Christ mit Charakter gefragt

Akademikerwallfahrt

Röderhof (dw) - Welche Eigenschaften muß ein Christ entwickeln, um in der heutigen "Offenen Gesellschaft" dem Auftrag Gottes gerecht zu werden? Pater Athanasius Polag, der Prior des Benediktinerklosters Huysburg, suchte Antworten auf diese Frage in der als außerordentlich zeitlos geltenden Regel seines Ordensgründers Benedikt

Während der "Benediktuswallfahrt" am 4. Mai auf der Huysburg verwies er auf verläßliche Verhaltensweisen, auf die es - neben den bewährten Tugenden - heute ankomme.

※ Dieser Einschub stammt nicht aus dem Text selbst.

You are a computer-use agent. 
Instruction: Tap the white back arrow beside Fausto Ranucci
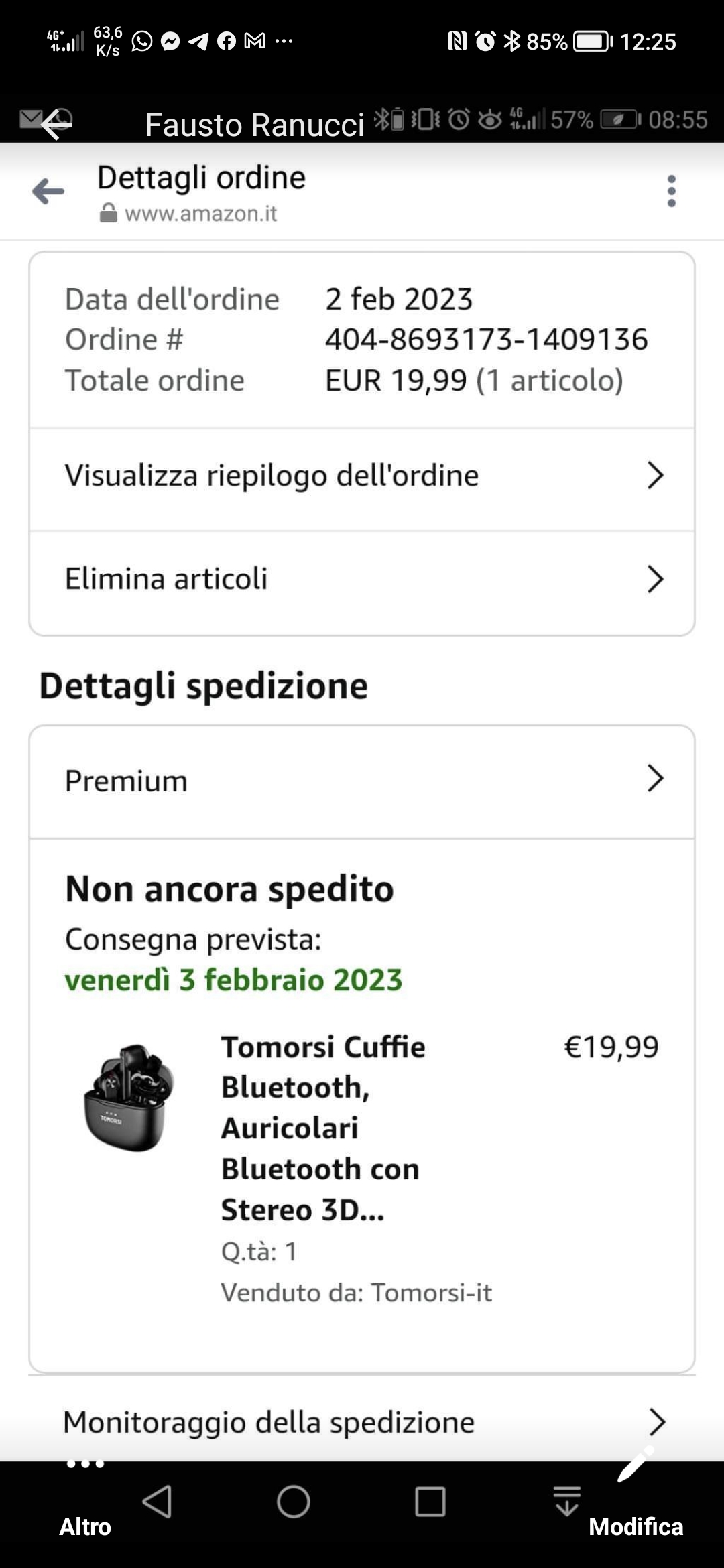[55, 125]
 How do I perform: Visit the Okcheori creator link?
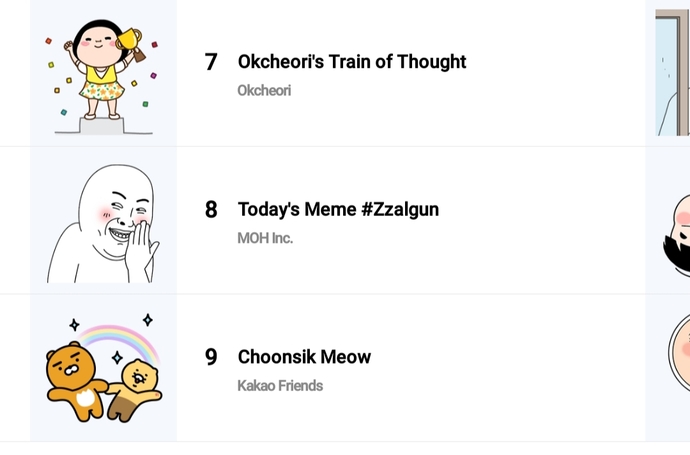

Wachsende Bedeutung kommt Pater Athanasius zufolge dem Umgang mit der Zeit, der Aufnahme von Kritik und der Bereitschaft, auf veränderte Lebensverhältnisse einzugehen, zu

Wertorientierte Menschen müßten in Anbetracht der veränderten Art des Arbeitens und der Kommunikation bedachtsamer mit der zur Verfügung stehenden Zeit umgehen. Wenn Zeiten der Reflektion wegfielen, gehe Wesentliches verloren

Wenn die Kommunikation intensiver werde, träten auch die Hindernisse, die der Einzelne der Kommunikation in den Weg stelle, deutlicher zutage. Nur wer bereit sei, Kritik und Hinweise für das eigene Leben anzuhören und anzunehmen, könne diese Hindernisse abmindern

Benedikt empfehle den Ordensgemeinschaften, gut auf die Kritik eines Gastes zu hören: "Vielleicht hat ihn der Herr gerade deshalb geschickt." Wer sich zu eigen mache, erst zu hören und dann zu urteilen, könne damit auch zum Abbau der Barrieren zwischen den Generationen beitragen, sagte der Prior der Huysburg. Entscheidende Verhaltensweisen beibehalten, aber gleichzeitig auf veränderte Verhältnisse eingehen: Das sei eine Kunst, die die Fähigkeit einschließe, lebenslang zu lernen. Als weitere "aktuelle Tugenden", die Christen in Verantwortung für die Gesellschaft pflegen sollten, nannte der Referent "Redlichkeit" und geduldigen Umgang mit menschlicher Schwäche. Wer in der Lage sei, sich selbst als schwachen Menschen vor Gott wahrzunehmen, könne auch die Schwäche des anderen anerkennen und werde sie nicht zum eigenen Vorteil nutzen. Er werde auch anders mit den Schwächen der Kirche umgehen

Ein von den genannten Tugenden geprägter Lebensstil lasse sich letztlich nur in Gemeinschaft durchhalten. Er führe dazu, daß der Christ resistent werde gegenüber der Macht der Medien und Verantwortung für andere und für das Gemeinwesen übernehme

Da Christen sich nicht mehr auf christliche Traditionen stützen könnten, müßten sie sich zu Persönlichkeiten entwickeln, die als Minderheit bestehen können. Dazu gehöre unter anderem die Kunst, Meinungen mit einer gewissen Portion Charme so zu vertreten, daß sie nicht als Engstirnigkeit ausgelegt, sondern als interessante und attraktive Besonderheit aufgefaßt werden

Christen müßten ihre Verantwortung wahrnehmen, um dem Zerfall der Gesellschaft entgegenzuwirken. Beispielsweise sollten sie bereit sein, auf die Bildung nachwachsender Generationen Einfluß zu nehmen, egal ob diese christlich seien oder nicht

Athanasius Polag verwies in diesem Zusammenhang auf die Rede, die Bundespräsident Roman Herzog am 26. April in Berlin gehalten hat. Herzog äußerte in dieser Rede unter anderem Erwartungen an "Vorbilder" der Gesellschaft, die wertorientiert, unabhängig von den Medien und bereit zu Entscheidungen und zur Leistung handelten

Dieser Beitrag wurde veröffentlicht in Ausgabe 19 des 47. Jahrgangs (im Jahr 1997).